He adds that he has concerns over the changes to the use of juries in defamation cases, referring to the presence of the jury as a “safeguard”.
“It is with great hesitation that parliament should take action which would reduce the use of juries. “This bill takes a moderate course. It does not say they should never be used, only in exceptional circumstances.
“I would suggest that that part of Lord Lester’s bill should be warmly welcomed.”
Lord Woolf agrees with the bill that mediation should play a greater part in defamation cases.
“However, if the problem is that problems are being brought (…) for the purpose of frustrating others from doing what they are entitled to do (…) then I’m afraid mediation cannot be effective.
“It also cannot be effective if costs are unfairly weighed in favour of one party or another.”
Lord Taverne, chairman of the Association of Sense about Science, speaks on the matter of libel cases within the scientific communities.
“I will concentrate on the effect of the current law of scientific and medical publishing, giving several examples of publishers who have been victims of the chilling effect.”
One example he gives is of a report which showed there was no scientific evidence that a specific lie detector worked.
But after the foreign manufacturer demanded it be removed, a “peer reviewed paper was forced to be removed from the public record. Important articles and papers may be delayed for years by the threat of legal action. Editors don’t pursue stories that are scientifically important because they know lawyers won’t let them be published.”
“What choice does an editor have?” he asks. “Numerous authors have testified that they had no choice but to retract and apologise. Very few fought and won.”
He closes by saying that while we shouldn’t exaggerate our country’s free speech oppression, there is cause for concern that this bill rightly addresses.
“Generally science and free speech flourish in our democracy, but the growing inhibition in some forms is a step in the wrong direction along a very dangerous road.”
Lord Triesman rises to give support to a reform of a law which he describes as “complicated” with outcomes that “are uncertain and costly”.
“Everyone must be concerned that in the scientific community there is fear” of actions taken by organisations with “bottomless pockets”, Triesman says.
He says key cases have had an impact on the campaign and shown an overall “commitment to freedom of expression”.
He raises some concerns over claimants who lack a voice.
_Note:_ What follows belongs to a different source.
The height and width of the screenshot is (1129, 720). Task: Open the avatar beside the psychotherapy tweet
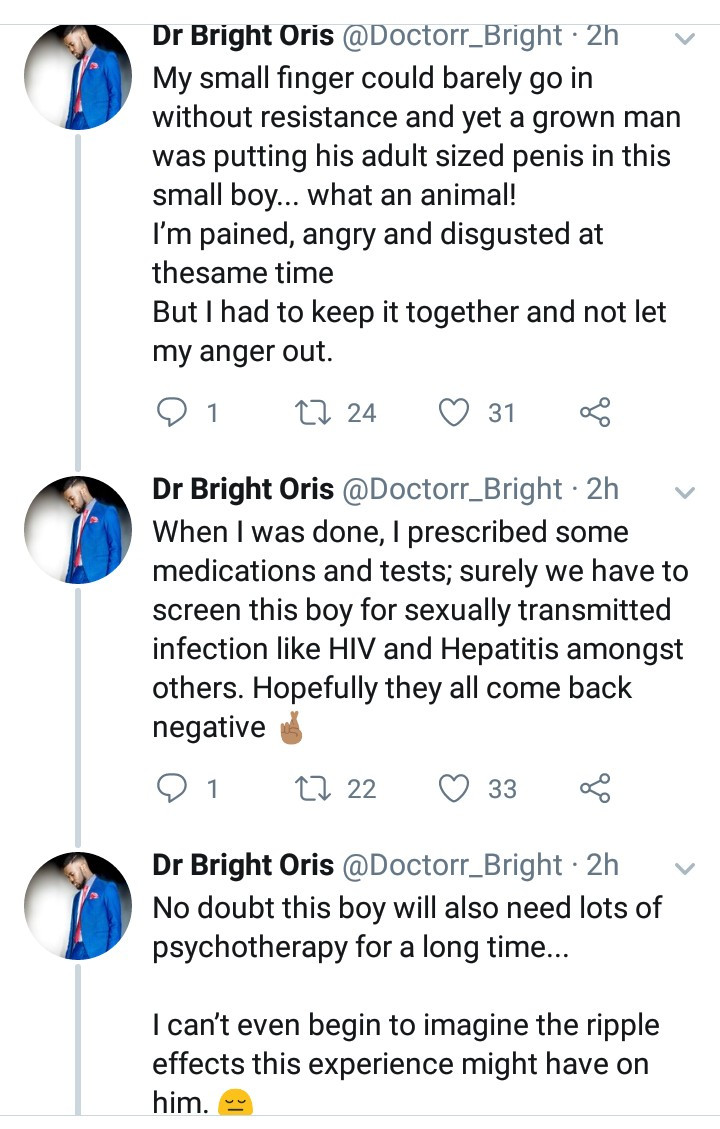pos(78,906)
“Where is the corresponding recognition of the rights of claimants facing large organisations who have had their powers extended and protected. I ask, who is speaking up for the broad concerns in society of the legitimate defence of reputation and privacy? I am concerned to know how much empirical evidence there is for the harm done to individuals and their civil liberties which are likely to be impounded by releasing the media from most of their serious obligations when they come to dealing with people’s reputations.
“I don’t think that evidence has been collected, or at least published.”
He also criticises the removal of the right to reply, saying it is “the definition of unfairness”.
“I can’t see that you can attach the word of responsibility to it.”
He adds that the bill appears “one-sided”, but says he believes a fair balance can be reached.
“I know Lord Lester aims for a fair balance, but there is still no level playing field. It may help one group of people who need to be helped, but weakens another.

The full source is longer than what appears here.